By: Nate Wolf
I had a water emergency at my house this weekend, and I’ve been thinking a lot about water.
Pro: It keeps us alive. Con: We need it to stay alive. Pro: It tastes delicious when you’re thirsty. Con: Causes a lot of damage when it floods your basement or your house or your entire city. Pro: You can clean things with it. Con: Since we need it every day, people may have to either spend a lot of money on piping, plumbing fixtures, etc., or walk a couple of hours to the river just to carry back a few gallons. Pro: If you have some barley and hops (whatever hops are) you can make beer with it. Con: It is an important part of the life cycle of several of the world’s most devastating diseases, those diseases that disproportionately affect the world’s poorest people, such as malaria and several of what are known as Neglected Tropical Diseases (NTDs), including schistosomiasis, onchocerciasis, and lymphatic filariasis. Pro: It makes crops grow. Con: If crops don’t get it, they won’t grow. Con: Drinking bad water can cause other types of diseases, such as cholera or rotavirus (rotavirus also spreads in other ways, making it particularly dangerous). Pro: Water can be used to create energy. Con: Watering crops with infected water is one way to spread roundworm, the most common of all NTDs, affecting an estimated 800 million people around the world1.
I could go on, but let’s just say water is the ultimate paradox. You can’t live without it; you can’t live with it all over your basement floor. To paraphrase Homer Simpson of the long-running TV series The Simpsons: “Water—the cause of, and answer to, all life’s problems.” (The actual quote is “Alcohol—the cause of, and solution to, all life’s problems.”)
Other great Water Quotes:
“If you put water into a cup, it becomes the cup. You put water into a bottle and it becomes the bottle. You put it in a teapot it becomes the teapot. Now, water can flow or it can crash. Be water my friend.”—Bruce Lee
“Whiskey is for drinking; water is for fighting over.”—unattributed, possibly Mark Twain
“Man had always assumed that he was more intelligent than dolphins because he had achieved so much… the wheel, New York, wars, and so on, whilst all the dolphins had ever done was muck about in the water having a good time. But conversely the dolphins believed themselves to be more intelligent than man for precisely the same reasons.”
Douglas Adams, The Hitchhiker’s Guide to the Galaxy
“I knew Jose Mondragon couldn’t go through his entire life without attempting one great thing.”—Ruby Archuleta in John Nichols’ Milagro Beanfield War and Robert Redford’s movie of the same name (I know that doesn’t say it’s about water but that’s what she’s talking about—read the book or see the movie, both are great (the book is better, of course))

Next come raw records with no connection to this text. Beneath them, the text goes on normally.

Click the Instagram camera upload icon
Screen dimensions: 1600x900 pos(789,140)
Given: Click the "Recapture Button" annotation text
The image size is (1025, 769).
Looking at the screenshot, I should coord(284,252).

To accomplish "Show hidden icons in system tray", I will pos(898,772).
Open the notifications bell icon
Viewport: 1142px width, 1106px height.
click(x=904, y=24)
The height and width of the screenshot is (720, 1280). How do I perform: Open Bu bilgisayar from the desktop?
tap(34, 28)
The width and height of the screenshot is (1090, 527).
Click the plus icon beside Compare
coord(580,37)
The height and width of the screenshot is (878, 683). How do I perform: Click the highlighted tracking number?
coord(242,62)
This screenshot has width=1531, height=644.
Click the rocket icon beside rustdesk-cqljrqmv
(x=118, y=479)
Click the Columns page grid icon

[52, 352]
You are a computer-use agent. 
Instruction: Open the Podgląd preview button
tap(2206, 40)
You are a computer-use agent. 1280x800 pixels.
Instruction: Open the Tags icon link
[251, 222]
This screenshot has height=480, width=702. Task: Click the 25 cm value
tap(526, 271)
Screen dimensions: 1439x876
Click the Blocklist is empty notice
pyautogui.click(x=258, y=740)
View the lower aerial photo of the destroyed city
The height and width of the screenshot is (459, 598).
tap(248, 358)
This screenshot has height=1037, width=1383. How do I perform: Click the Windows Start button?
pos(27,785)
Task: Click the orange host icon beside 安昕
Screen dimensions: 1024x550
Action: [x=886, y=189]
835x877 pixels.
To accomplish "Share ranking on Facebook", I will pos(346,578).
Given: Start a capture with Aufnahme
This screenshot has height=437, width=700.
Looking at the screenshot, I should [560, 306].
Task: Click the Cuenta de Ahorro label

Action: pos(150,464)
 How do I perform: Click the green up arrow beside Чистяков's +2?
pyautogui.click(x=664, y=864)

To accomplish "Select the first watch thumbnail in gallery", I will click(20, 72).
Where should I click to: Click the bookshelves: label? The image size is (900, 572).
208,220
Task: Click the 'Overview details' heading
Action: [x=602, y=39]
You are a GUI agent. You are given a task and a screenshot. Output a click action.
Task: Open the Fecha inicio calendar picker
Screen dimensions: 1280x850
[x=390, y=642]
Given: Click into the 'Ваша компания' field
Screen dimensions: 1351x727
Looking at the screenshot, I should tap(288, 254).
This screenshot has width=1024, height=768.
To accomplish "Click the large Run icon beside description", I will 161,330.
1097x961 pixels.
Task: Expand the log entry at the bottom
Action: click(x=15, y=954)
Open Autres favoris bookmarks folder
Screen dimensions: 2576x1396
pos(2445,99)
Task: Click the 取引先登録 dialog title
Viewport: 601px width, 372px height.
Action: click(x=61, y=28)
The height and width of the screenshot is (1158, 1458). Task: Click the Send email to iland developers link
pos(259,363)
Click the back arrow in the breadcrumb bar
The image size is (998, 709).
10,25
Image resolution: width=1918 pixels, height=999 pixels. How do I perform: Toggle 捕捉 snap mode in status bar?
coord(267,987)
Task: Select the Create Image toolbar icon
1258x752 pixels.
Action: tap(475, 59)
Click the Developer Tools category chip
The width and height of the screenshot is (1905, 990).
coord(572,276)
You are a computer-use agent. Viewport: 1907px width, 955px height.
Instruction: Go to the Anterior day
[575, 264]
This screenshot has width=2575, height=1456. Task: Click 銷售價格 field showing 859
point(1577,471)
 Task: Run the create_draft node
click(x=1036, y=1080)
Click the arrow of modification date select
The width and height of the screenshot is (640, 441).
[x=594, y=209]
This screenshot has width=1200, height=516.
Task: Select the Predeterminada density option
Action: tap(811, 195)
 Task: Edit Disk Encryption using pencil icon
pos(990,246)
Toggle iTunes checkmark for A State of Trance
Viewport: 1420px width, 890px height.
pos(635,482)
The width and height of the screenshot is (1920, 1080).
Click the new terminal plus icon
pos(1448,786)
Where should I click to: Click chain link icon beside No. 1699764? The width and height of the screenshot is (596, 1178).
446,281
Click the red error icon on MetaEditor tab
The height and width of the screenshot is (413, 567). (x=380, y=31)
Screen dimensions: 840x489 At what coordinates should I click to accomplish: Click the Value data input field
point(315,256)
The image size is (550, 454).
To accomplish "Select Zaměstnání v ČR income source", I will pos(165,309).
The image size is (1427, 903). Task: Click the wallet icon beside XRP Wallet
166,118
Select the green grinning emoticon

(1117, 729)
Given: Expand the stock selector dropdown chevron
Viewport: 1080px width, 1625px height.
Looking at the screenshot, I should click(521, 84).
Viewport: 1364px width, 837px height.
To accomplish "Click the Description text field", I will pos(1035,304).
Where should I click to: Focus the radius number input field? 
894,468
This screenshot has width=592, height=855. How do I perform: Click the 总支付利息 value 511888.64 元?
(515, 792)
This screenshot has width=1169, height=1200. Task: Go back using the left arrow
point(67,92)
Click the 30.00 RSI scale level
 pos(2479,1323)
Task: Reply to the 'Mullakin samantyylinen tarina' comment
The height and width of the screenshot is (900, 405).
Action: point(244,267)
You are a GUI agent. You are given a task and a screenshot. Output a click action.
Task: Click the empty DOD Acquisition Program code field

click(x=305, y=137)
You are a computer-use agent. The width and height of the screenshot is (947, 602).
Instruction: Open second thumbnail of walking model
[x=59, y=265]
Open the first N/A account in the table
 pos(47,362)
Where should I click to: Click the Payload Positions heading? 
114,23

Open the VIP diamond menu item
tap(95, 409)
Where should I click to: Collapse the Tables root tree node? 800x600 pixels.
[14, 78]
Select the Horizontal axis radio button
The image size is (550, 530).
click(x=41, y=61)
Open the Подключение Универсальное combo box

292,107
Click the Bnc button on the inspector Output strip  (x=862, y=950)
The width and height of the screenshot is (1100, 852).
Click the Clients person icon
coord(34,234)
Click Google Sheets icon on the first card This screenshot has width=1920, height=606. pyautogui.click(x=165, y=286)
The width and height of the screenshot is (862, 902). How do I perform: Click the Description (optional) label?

“Whiskey. Double. Not what he craves at all. What he wants is a few gallons of water. But he figures some things you can get in here and some you probably can’t.”—from Robert Coover’s Ghost Town
And this one from Mike Judge’s Idiocracy:
Attorney General: “So wait a minute. What you’re saying is that you want us to put water on the crops.”
Attorney General: “Water. Like out the toilet?”
Joe: “Well, I mean, it doesn’t have to be out of the toilet, but, yeah, that’s the idea.”
Secretary of State: “But Brawndo’s got what plants crave.”
Attorney General: “It’s got electrolytes.”
Joe: “Okay, look. The plants aren’t growing, so I’m pretty sure that the Brawndo’s not working. Now, I’m no botanist, but I do know that if you put water on plants, they grow.”
Secretary of Energy: “Well, I’ve never seen no plants grow out of no toilet.”
1. Hotez, P.J. (2008). Forgotten People, Forgotten Diseases – The Neglected Tropical Diseases and Their Impact on Global Health and Development. Washington, D.C.: ASM Press.
Nathaniel Wolf is the Information Specialist at Sabin Vaccine Institute. His favorite author is T. R. Pearson and most of his favorite movies are written or directed by Wes Anderson or the Coen Brothers.